Iklan - Geser ke atas untuk melanjutkan
Senin, 27 Oktober 2025

Membuka Cakrawala Petani Melalui Internet

- Selasa, 25 September 2018 11:11 WIB
417 view
Data 2017 menunjukkan sekitar 40 juta orang atau 32 persen penduduk yang bekerja di sektor pertanian. Mereka umumnya masih berpendidikan maksimal SD. Sebagian masih buruh tani, sebab tidak memiliki lahan garapan. Dengan rata-rata lahan garapan kurang dari 0,5 hektare, pendidikan rendah, dan minim penggunaan teknologi, maka mereka masuk golongan miskin absolut dan nyaris miskin.

Bandingkan dengan Amerika Serikat, jumlah petani tak banyak, namun petaninya makmur. Di sana, mereka dilindungi konstitusi bernama Homestead Act 1862, yang khusus ditujukan untuk melindungi dan mengangkat martabat petani. Sejak zaman Presiden Abraham Lincoln, petani telah diberikan lahan seluas 65 hektare per kapling. Mereka juga mendapatkan pendidikan di Land Grant College sebagai petani profesional.

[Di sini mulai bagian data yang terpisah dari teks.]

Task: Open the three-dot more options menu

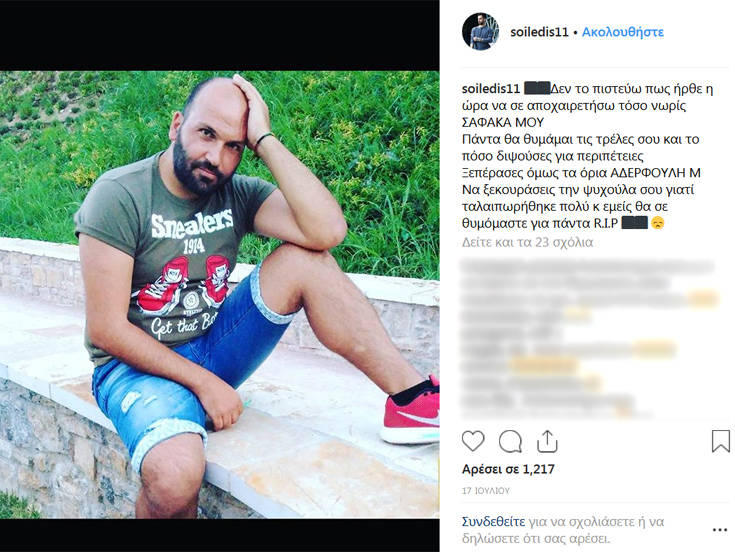Action: tap(720, 530)
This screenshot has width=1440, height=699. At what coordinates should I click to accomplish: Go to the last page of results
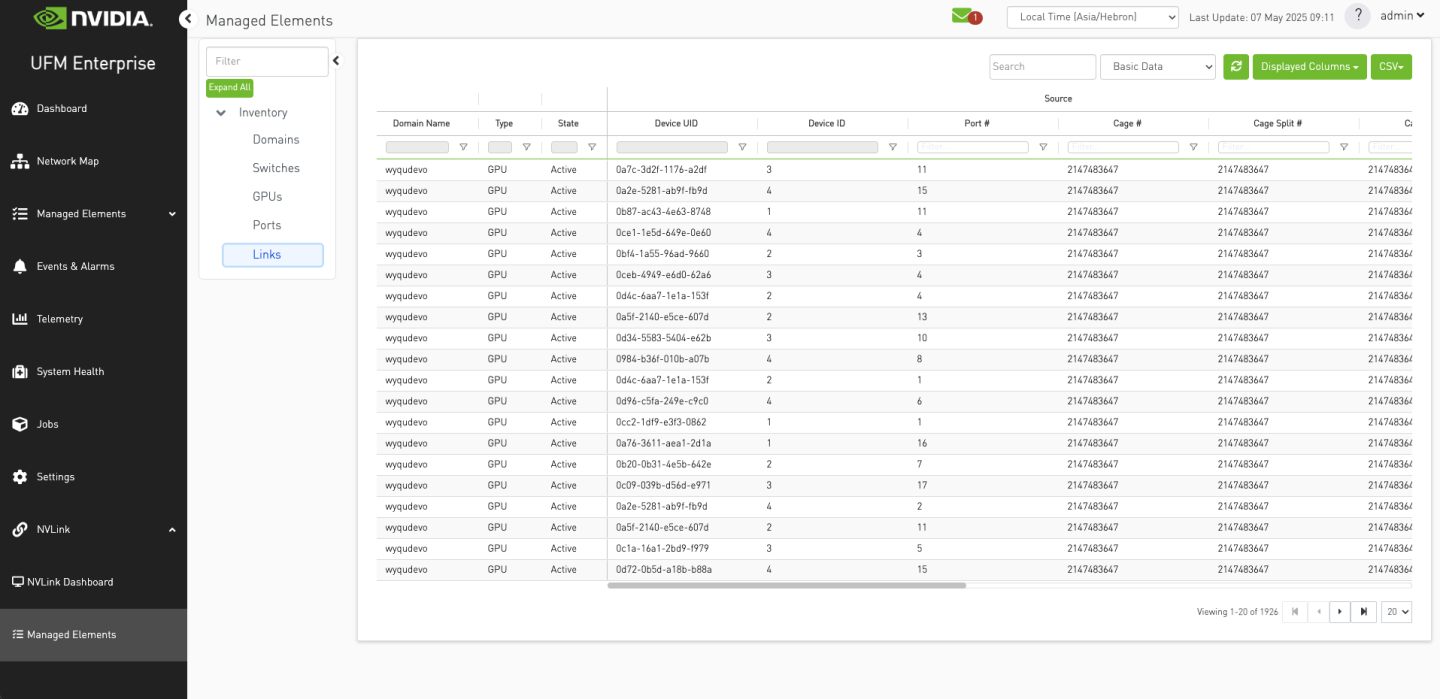(x=1363, y=612)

Di Indonesia, selain masalah lahan dan pendidikan, petani kesulitan mendapat akses. Apakah itu akses ke informasi, jaringan maupun permodalan. Petani cenderung terkungkung dan diekploitasi, antara lain oleh tengkulak.

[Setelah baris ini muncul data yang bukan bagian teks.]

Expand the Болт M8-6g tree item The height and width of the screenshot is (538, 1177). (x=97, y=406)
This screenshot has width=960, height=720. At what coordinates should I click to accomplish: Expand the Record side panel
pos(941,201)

Itu yang mendorong Kementerian Komunikasi dan Informatika (Kominfo) meluncurkan "Program Petani Go Online". Ini untuk mewujudkan visi Indonesia menjadi negara ekonomi digital terbesar di Asia Tenggara pada tahun 2020. Melalui aplikasi ini, cakrawala petani akan terbuka dan bisa merasakan secara langsung dampak positif kemajuan teknologi informasi. 

Selama ini petani hanya memikirkan bagaimana mendapat benih dan pupuk dengan harga murah serta menjualnya di harga tinggi ketika panen. Dengan menggunakan aplikasi Petani Go Online, petani mendapatkan informasi mengenai kepastian harga bahan baku dan harga penjualan hasil pertanian. Fasilitas di aplikasi ini meliputi marketplace pertanian nasional, penyuluhan pertanian online dan informasi pengendalian stok.

Pada aplikasi penyuluhan pertanian online dimuat kisah sukses petani yang memulai dan berhasil memakai aplikasi ini. Dengan contoh itu, maka petani akan memulai mencoba dan melakukan sesuai instruksi dari penyuluhan tersebut. Sedangkan aplikasi informasi pengendalian stok digunakan untuk mengantisipasi kelangkaan bahan pokok. Melalui aplikasi ini, petani dapat melaporkan persoalan seputar pertanian, misalnya tanaman rusak lalu difoto kemudian dilaporkan. Secara langsung, para ahli pertanian akan menjawab keluhan petani tersebut.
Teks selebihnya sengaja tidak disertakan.